- **Problem requirements**:
Only a number is wanted here: the count of lines in the entries below that contain the word "This".

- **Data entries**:
┄┄┄┄┄┄┄┄┄┄┄┄┄┄┄┄┄┄┄┄

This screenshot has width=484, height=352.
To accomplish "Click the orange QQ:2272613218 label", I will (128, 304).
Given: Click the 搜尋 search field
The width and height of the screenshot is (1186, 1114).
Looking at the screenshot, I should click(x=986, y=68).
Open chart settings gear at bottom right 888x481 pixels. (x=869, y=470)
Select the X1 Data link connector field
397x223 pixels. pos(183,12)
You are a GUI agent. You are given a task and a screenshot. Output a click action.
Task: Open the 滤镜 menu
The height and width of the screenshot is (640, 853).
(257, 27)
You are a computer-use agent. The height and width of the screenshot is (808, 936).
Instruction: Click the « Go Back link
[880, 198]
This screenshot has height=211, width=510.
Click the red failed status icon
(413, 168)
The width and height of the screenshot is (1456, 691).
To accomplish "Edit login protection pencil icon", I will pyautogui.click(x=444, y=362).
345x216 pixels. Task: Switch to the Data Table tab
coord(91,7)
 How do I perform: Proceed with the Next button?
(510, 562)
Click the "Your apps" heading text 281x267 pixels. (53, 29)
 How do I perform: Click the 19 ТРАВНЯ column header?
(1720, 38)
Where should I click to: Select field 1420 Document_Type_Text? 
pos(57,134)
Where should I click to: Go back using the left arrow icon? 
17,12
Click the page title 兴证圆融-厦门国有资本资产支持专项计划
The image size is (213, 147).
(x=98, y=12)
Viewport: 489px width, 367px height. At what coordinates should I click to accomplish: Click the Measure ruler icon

┄┄┄┄┄┄┄┄┄┄┄┄┄┄┄┄┄┄┄┄

- **Result**:
2